Members of the Berwyn District Civic Association (BDCA) and other volunteers planted 500 native pollinator plants on June 7 at the Trolley Trail Permaculture Garden between Greenbelt Road and Tecumseh Street.

A few weeks earlier, the group planted 100 native perennials in a new rain garden on 49th Avenue.

The plantings were the result of two environmental grants that the association won this spring.

“With both projects, we want to demonstrate to people what you can do with native plants and the different purposes that gardens can serve,” Alec Lynde, chair of the BDCA Parks and Open Spaces Committee, said.

The first award, $3,000 for the rain garden, came from Keep Maryland Beautiful.
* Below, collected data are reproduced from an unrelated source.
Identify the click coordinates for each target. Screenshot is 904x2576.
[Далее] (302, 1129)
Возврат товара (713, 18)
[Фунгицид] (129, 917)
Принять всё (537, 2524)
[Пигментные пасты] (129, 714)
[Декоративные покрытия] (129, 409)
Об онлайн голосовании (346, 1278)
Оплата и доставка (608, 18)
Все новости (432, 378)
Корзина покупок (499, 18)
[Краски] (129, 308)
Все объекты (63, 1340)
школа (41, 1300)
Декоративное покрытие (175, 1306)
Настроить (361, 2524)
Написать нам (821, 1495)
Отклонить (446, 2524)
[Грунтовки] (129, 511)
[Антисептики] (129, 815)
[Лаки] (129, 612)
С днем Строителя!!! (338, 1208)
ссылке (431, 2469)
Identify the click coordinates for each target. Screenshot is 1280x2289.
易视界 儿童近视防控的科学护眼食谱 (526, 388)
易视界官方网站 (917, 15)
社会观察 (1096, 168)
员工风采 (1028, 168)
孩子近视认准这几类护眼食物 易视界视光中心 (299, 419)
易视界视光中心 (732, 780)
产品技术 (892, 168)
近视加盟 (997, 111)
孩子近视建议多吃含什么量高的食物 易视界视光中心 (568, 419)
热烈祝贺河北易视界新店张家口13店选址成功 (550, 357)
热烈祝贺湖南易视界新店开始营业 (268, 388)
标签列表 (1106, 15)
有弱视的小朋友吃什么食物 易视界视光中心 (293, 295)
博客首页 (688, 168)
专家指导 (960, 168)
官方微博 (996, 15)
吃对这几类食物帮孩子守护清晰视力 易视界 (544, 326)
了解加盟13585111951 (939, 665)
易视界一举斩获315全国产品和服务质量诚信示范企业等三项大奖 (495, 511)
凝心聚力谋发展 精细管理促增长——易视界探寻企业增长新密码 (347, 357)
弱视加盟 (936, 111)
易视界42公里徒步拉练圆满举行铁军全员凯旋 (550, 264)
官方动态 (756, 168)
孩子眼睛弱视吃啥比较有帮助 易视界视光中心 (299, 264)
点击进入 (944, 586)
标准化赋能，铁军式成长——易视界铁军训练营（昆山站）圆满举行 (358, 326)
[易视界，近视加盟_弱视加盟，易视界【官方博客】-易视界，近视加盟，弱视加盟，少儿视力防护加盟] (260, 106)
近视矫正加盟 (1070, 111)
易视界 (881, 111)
Because rain gardens are shallow, they help absorb runoff from impervious surfaces, reducing polluted stormwater from entering local streams, said Lynde, who also serves as a member of the board of directors of Streetcar Suburbs Publishing, the nonprofit that publishes College Park Here & Now.

“A rain garden would be a great way to capture some of that runoff and help filter it before it actually flows into the sewer system, and then into the tributaries of the Anacostia that ultimately end up in the Chesapeake,” Lynde said.

Lynde said the idea for a rain garden came from a neighbor who noticed rain runoff along a road by a neighborhood park.

“Our goal is to really represent the neighborhood and do things that neighbors either want to see or we think will benefit the neighborhood overall,” he said. “So this really was just a combo of a neighbor highlighting an issue and us thinking through a project [about] how we could address that issue.”

According to Dede Lawal, the award manager for the state’s Keep Maryland Beautiful grant program, reviewers valued BDCA’s idea for a community-led project that has promising potential for long-term impacts.

“The program’s goal is to engage diverse organizations in projects that both improve natural resources and benefit communities,” Lawal said. “BDCA’s rain garden aligns well with this objective by directly supporting local habitat improvement, stormwater management and community well-being.”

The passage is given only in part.